TASKS TO COMPLETE |
A - Judge whether each statement below agrees with the Bayesian linear regression text. Answer yes or no for each and quote the deciding words of the text.
(i) The model weights are represented by a $1 \times (d+1)$ matrix.
(ii) The quantity $\sigma$ in the noise term changes from one sample to another.
(iii) The objective is a single point estimate of the weights instead of a distribution.
B - Carry on the Bayesian linear regression text, starting after its final sentence.

TEXT TO READ |
Return to homepage.

Bayesian Linear Regression

Overview

Bayesian linear regression serves as a simple introduction to Bayesian regression that also happens to be a very widely used Bayesian model.

Objective

We seek to fit a line to a set of $d$ covariates in $n$ samples. We want our answer to come in the form of a distribution over possible solutions, to give us an idea of how confident we are in the weight estimates of our model.

Let our input features be given by $X$, an $n \times (d+1)$ matrix, and their associated target values $Y$, an $n \times 1$ matrix. Let $\hat{\theta}$ be a $1 \times (d+1)$ matrix representing model weights. We assume that

\[Y = X\hat{\theta}^{T} + \epsilon\]

where $\epsilon=\mathcal{N}(0, \sigma)$ and $\sigma$ is constant. It follows that $Y \sim \mathcal{N}(X\hat{\theta}^{T}, \sigma)$.

SUPPLIED MATERIAL |
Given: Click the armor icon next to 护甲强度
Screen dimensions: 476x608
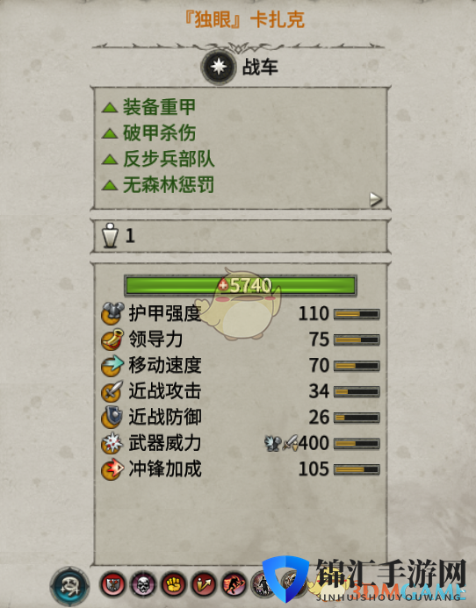Looking at the screenshot, I should [112, 313].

RESPONSES IN ORDER |
A -
(i) Yes: "Let $\hat{\theta}$ be a $1 \times (d+1)$ matrix representing model weights."
(ii) No: "$\sigma$ is constant."
(iii) No: "We want our answer to come in the form of a distribution over possible solutions"

B -
Note that $X$ is given by

\[X=\begin{bmatrix} 1& x_{1}\\ \vdots & \vdots \\ 1 & x_{n}\\ \end{bmatrix}\]

where each $x_{j}$ represents the covariates of a single sample. This is done to absorb the regression constant into the paramater matrix $\hat{\theta}$. For the remainder of the article $x_{j}$ will include the initial $1$ for notational convenience.

Inferring Model Parameters

We will use Bayesian inference to find a distribution over values of $\hat{\theta}$ that we can use to choose optimal weights and quantify our confidence in how correct they are.

The steps are as follows:

  1. Define a prior distribution over model weights $\hat{\theta}$.
  2. Use Bayes’ update rule along with our data $(X, Y)$ to calculate the posterior distribution over model weights.

If at any point we obtain more data samples, we can improve our estimated distribution by repeating step 2.

Choosing Priors

For the prior of $\hat{\theta}$, we keep things simple and choose a multivariate Gaussian prior.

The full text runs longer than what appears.